Initial messaging / message-port infrastructure is in

Sat Jul 19 18:56:51 PDT 2003

    I've committed the initial messaging/message-port infrastructure.  Here
    are the cvsweb links:

http://www.dragonflybsd.org/cgi-bin/cvsweb.cgi/src/sys/kern/lwkt_msgport.c
http://www.dragonflybsd.org/cgi-bin/cvsweb.cgi/src/sys/sys/msgport.h
http://www.dragonflybsd.org/cgi-bin/cvsweb.cgi/src/sys/sys/thread.h

http://www.dragonflybsd.org/cgi-bin/cvsweb.cgi/src/sys/kern/lwkt_msgport.c?rev=HEAD&content-type=text/x-cvsweb-markup
http://www.dragonflybsd.org/cgi-bin/cvsweb.cgi/src/sys/sys/msgport.h?rev=HEAD&content-type=text/x-cvsweb-markup
http://www.dragonflybsd.org/cgi-bin/cvsweb.cgi/src/sys/sys/thread.h?rev=HEAD&content-type=text/x-cvsweb-markup

    None of it is tested yet since nothing uses it yet (though DEV is about to
    start using it in a degenerate form), but I think people will be 
    interested in seeing all of those comments I was making about messaging
    and IPIs realized by this commit.

    This also shows off one of the big advantages of asynchronous IPI 
    messaging.  The messaging and port functions do not need to obtain
    any mutexes (even if there were no MP lock) even when they wind up
    queueing or dequeueing something.  But that isn't the only reason...
    because the messaging operations are combined with scheduling ops and
    one IPI will cover both the queueing and the scheduling aspects of
    a message. 

    So right now we save at least 8 mutex equivalents with a single IPI
    message:

    Traditional mutex Design			LWKT/IPI design

    cpu1: get_queue_mtx				cpu1: send IPIQ to target cpu
    cpu1: queue_message
    cpu1: rel_queue_mtx
    cpu1: get_sched_mtx
    cpu1: schedule_target_thread
    cpu1: rel_sched_mtx
    cpu1: (IPI the target cpu anyway
	  in case it is idle??)

    cpu2: (receive wakeup IPI??)
    cpu2: get_sched_mtx				cpu2: receive IPIQ
    cpu2: locate_scheduled_thread		cpu2: queue message
    cpu2: rel_sched_mtx				cpu2: schedule target thread
    cpu2: get_queue_mtx				cpu2: dequeue message
    cpu2: dequeue_message			cpu2: execute message function
    cpu2: rel_queue_mtx
    cpu2: execute message function		

    Even if I were generous and ignored the fact that even in a mutexed 
    system cpu1 might want to wake up cpu2 with an IPI, the fact remains
    that in a mutexed system *8* mutex operations are executed before
    the message can be acted upon, and in the LWKT system *NO* mutex
    operations are executed before the message can be acted upon.
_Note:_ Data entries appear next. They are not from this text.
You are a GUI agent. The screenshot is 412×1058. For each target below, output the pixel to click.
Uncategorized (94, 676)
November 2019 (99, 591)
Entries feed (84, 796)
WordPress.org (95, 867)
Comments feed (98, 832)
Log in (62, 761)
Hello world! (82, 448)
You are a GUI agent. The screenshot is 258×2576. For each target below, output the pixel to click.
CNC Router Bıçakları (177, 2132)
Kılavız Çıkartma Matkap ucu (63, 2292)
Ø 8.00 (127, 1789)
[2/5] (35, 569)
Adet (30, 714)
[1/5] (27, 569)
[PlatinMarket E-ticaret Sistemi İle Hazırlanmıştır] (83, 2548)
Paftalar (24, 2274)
    The question then becomes: is the IPI latency (which costs neither cpu
    any actual cycles but can take a 'long' time (e.g. 1uS)) and the IPI 
    interrupt overhead (on cpu2, which does eat cycles on cpu2) worth the
    8 *CONTESTED* mutexes we just saved?  I would say:  probably.

    And when you add in the other efficiencies.. for example, the fact that
    lwkt_getport() and lwkt_waitport() (basically ALL message processing
    involving the thread owning the message port in question) requires only
    a critical section to manipulate.  No mutexes, no IPIs, no nothing.

    Now is it worth it?  I think so!

						-Matt